Half hour later a man and his wife drove up on a motorcycle to check us out, turned out to be Mongol from ger and herd we were overlooking. He was very curious about mechanics and gadgets, so had a wonderful hour showing the vehicle and boys toys, playing charades to understand each other. In his traditional clothes our First Mongol was larger than life and kept challenging BoyRob about who was largest in size, how strong in a tug of war, and who had best binoculars. When Rob demonstrated Endless Air, our visitor mimed he had blood pressure problems and wilted in the sun - he had us in stitches of laughter. His wife came in to look at vehicle and every time I showed her something she would go to door and call him in, but he kept miming that the stairs wouldn't hold him, esp when BoyRob (who had won the “write your weight in the sand” contest) jumped on them! He accepted beer though and they both ate crackers but he wouldn't let her take our offering of longlife milk. 
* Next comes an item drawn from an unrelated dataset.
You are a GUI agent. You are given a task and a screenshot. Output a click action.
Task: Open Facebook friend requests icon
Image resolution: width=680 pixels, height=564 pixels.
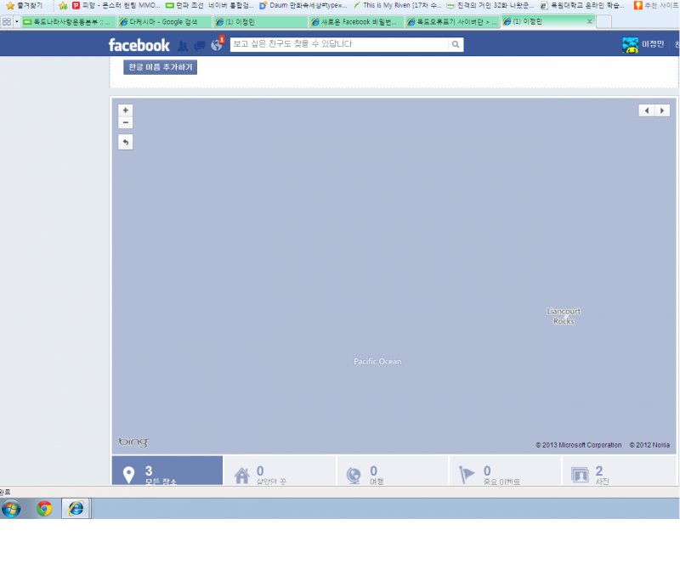(x=182, y=45)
Off they went and we sat around reliving the fun over the last of our red wine, when up he came again, with either a relative or worker in tow, who he parodied as a dandy because his boots were polished, and hair plastered down. Turns out the new chap had been trained as a soldier by Russians and sent to Germany for service. Between Cheryl using her schoolgirl German, Marina's Russian, and charades we managed a broken conversation until they departed and we were finally able to prepare dinner and go to bed - fortunate that its full summer and not fully dark until almost 10pm.